━━━ SELECTED EXTRACT
One of the often-stated design goals of Sugar was to build a system
which would be configurable and hackable by its users.  This goal has
justified a number of crucial design decisions, such as the choice of
python as a system programming language for the Sugar UI and its
associated Activity APIs.

A mismatch exists between the data view which users have access to
from within Sugar (log of activity usage) and that which defines the
underlying system (hierarchical filesystem).  On 8.2 users have the
capability to modify the system but may only browse and edit files on
the system by using the Terminal application (which is permitted to do
so by the security implementation).  This doesn't encourage users to
understand the hierarchical and file-based nature of the underlying
system.

Overall, I think it eminently possible to restructure the OLPC
software stack to use files without causing a failure to meet any of
the above requirements.  Particularly on requirements 1, 4, 5, and 6
it appears that the resulting system would better meet the
requirements of our users than the current implementation.  We should
expect no significant best-case change in 2 and 3, but it may be that
by using files we can improve the user-perceived stability and
prectiability of the system and thus better meet these requirements as
well.
━━━━━━
━━━ RECORDS
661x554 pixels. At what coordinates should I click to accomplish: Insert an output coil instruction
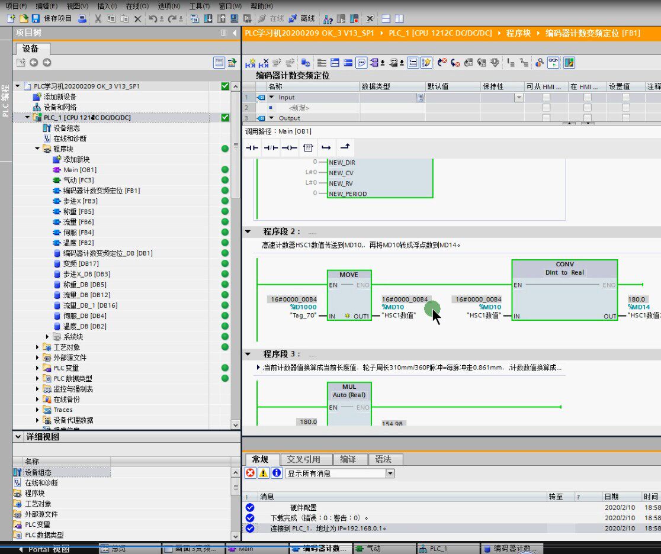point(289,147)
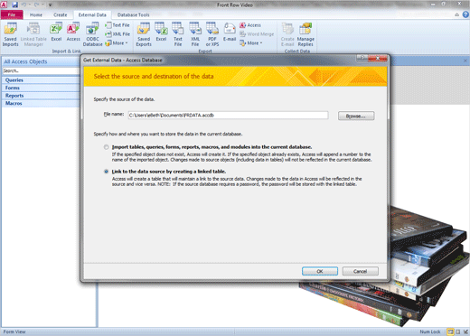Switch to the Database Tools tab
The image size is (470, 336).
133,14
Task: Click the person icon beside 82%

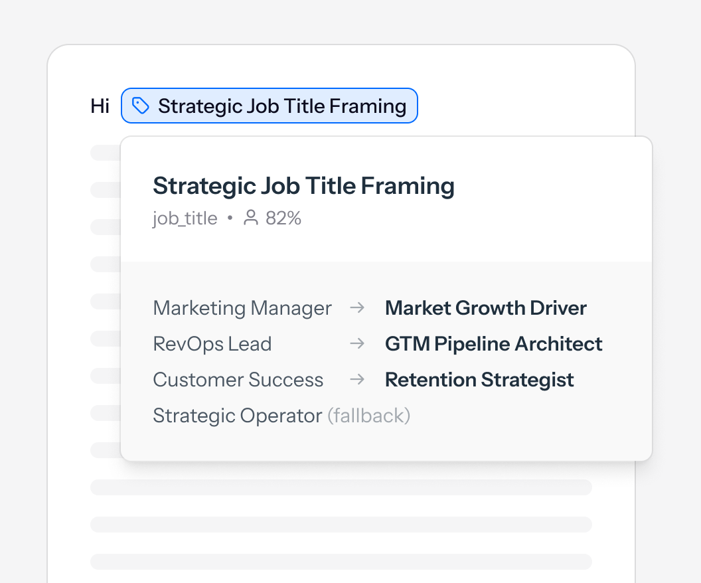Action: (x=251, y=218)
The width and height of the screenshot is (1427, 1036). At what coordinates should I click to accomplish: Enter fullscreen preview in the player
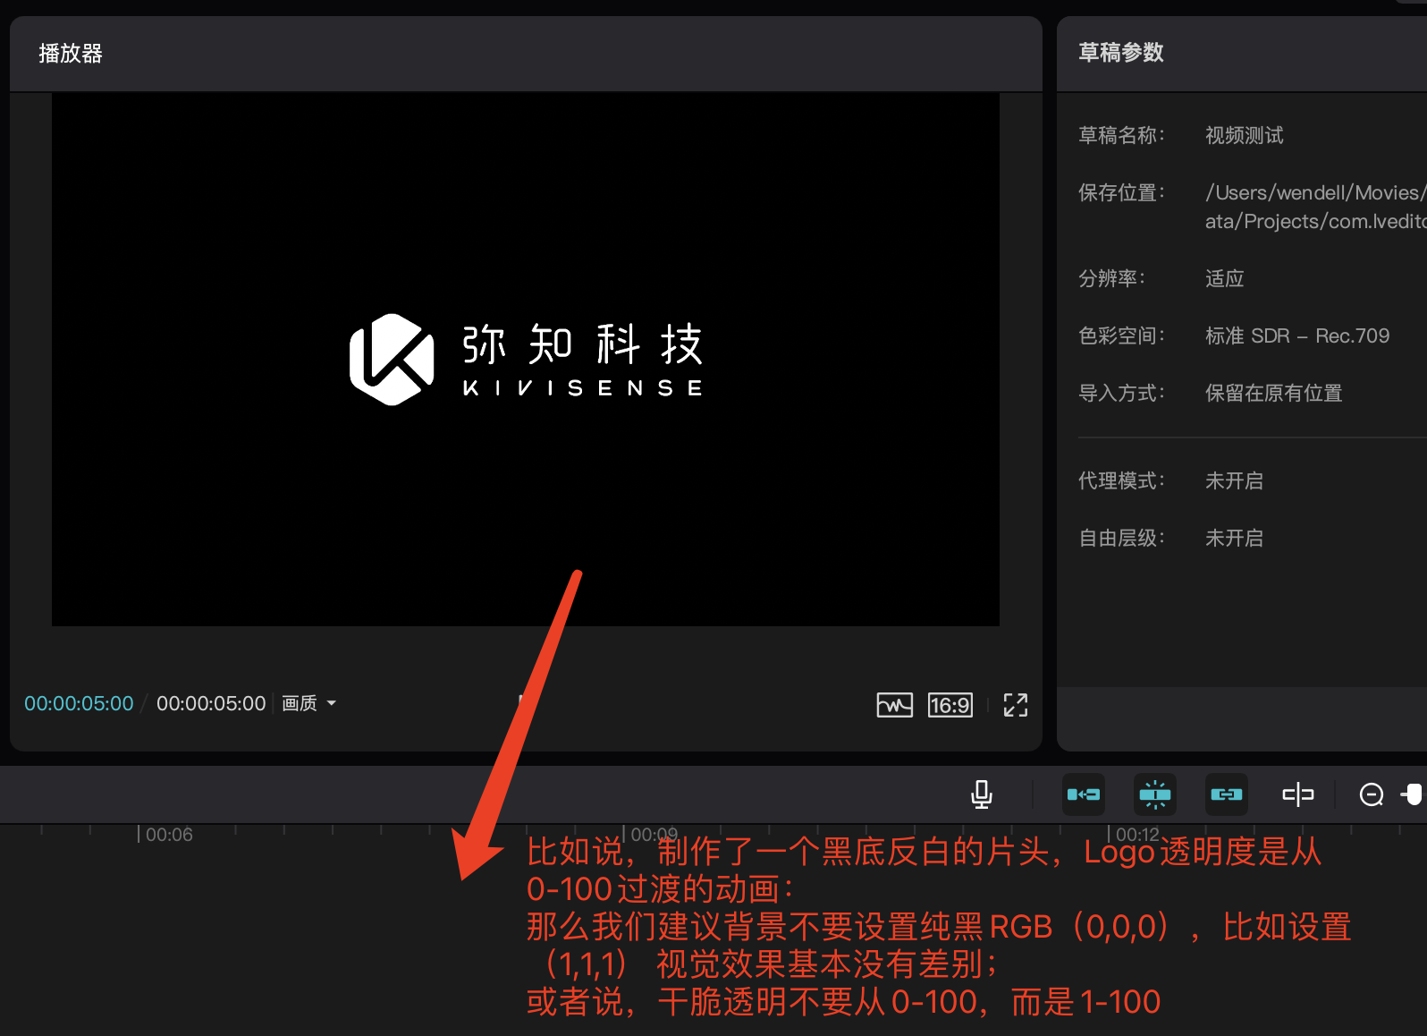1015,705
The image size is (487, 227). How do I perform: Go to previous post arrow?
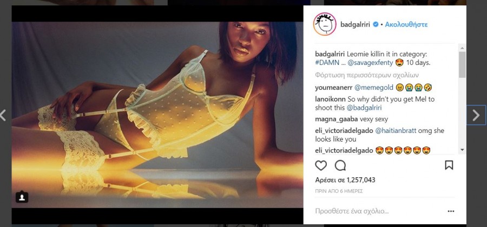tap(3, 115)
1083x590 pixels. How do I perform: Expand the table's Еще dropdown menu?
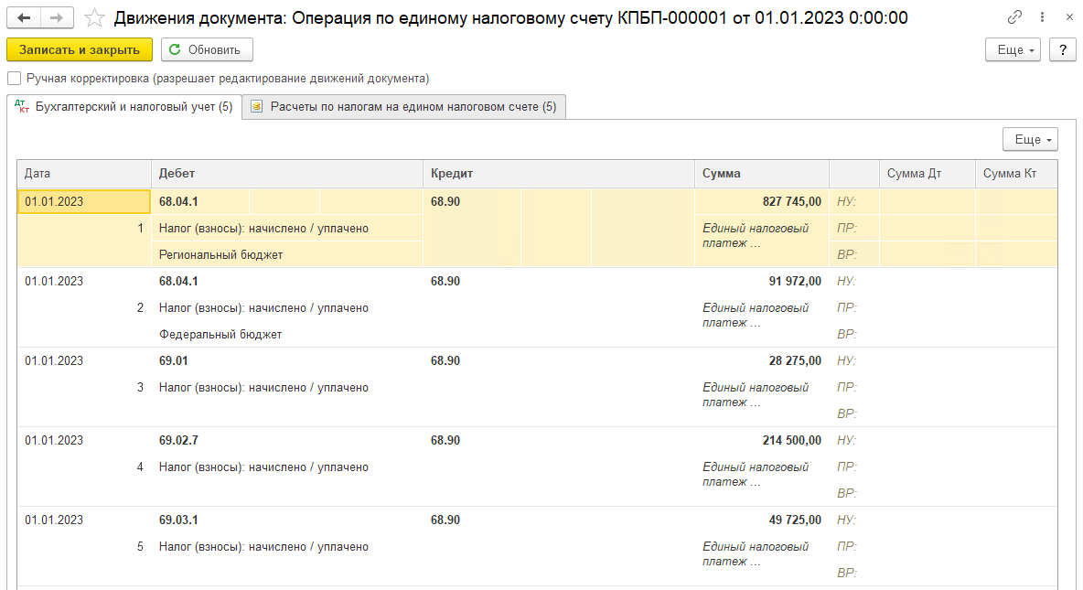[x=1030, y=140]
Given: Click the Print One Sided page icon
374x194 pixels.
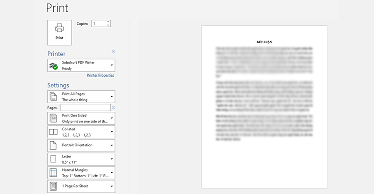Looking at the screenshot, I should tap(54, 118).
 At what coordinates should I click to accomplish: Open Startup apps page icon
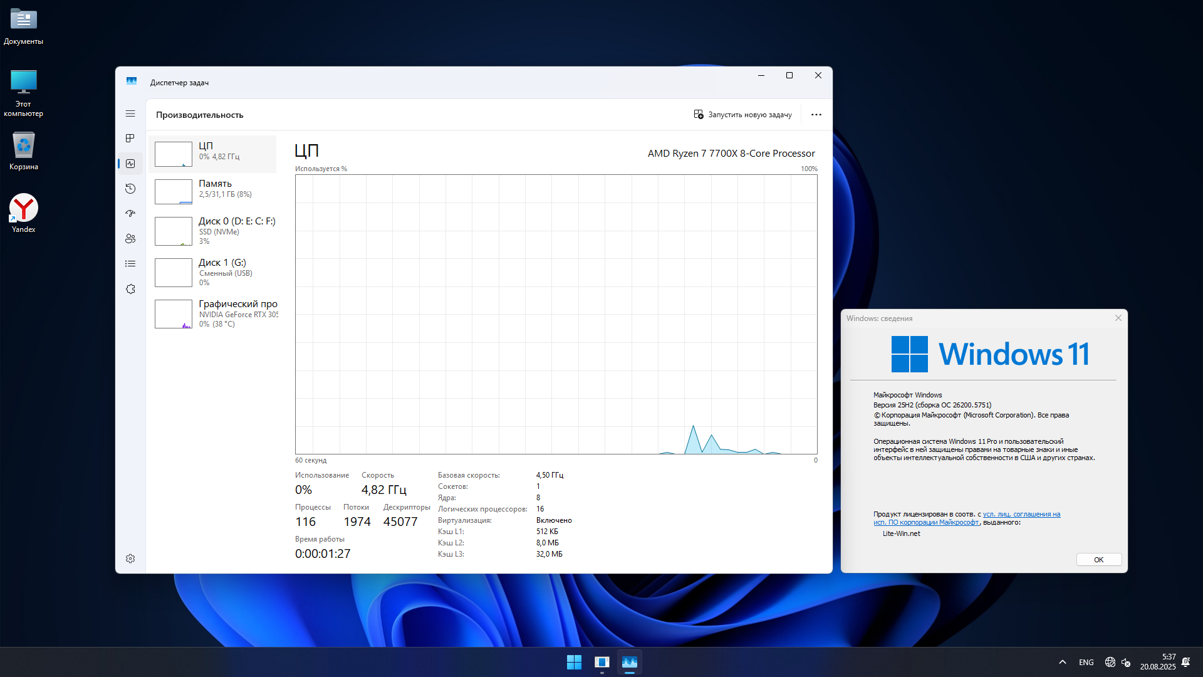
━━━━━━
TO DO:
[1] Condense the paragraph of the Sugar filesystem excerpt that begins "A mismatch exists" into a short bulleted list that keeps its main facts.
[2] Extend the Sugar filesystem excerpt by a paragraph or two in the same technical voice, picking up after its final sentence.
These rows were drawn from a separate source.

PER-TASK ANSWERS:
[1]
- Within Sugar, users see their data as a log of activity usage, but the underlying system is a hierarchical filesystem.
- On 8.2, users can modify the system, but they can browse and edit files only through the Terminal application, which the security implementation permits to do so.
- This setup doesn't encourage users to understand the system's hierarchical, file-based nature.

[2]
In all cases it appears that less work would be required by OLPC
developers, volunteers, and users to maintain and use such system
within a dispersed open source software environement.  This is the
crux of my argument for the use of files within the XO software stack.
We are limited in our capacity to write and maintain code, and as such
should seek ways to distribute or share the costs of maintaining our
software stack outside of OLPC, Sugarlabs, and our internal
development processes.  While we may be able to sustain a custom
approach to data storage and access, doing so will certainly crowd out
contribution to our system and isolate us going forward.  I see no way
in which this will improve the quality of experience we give to our
users.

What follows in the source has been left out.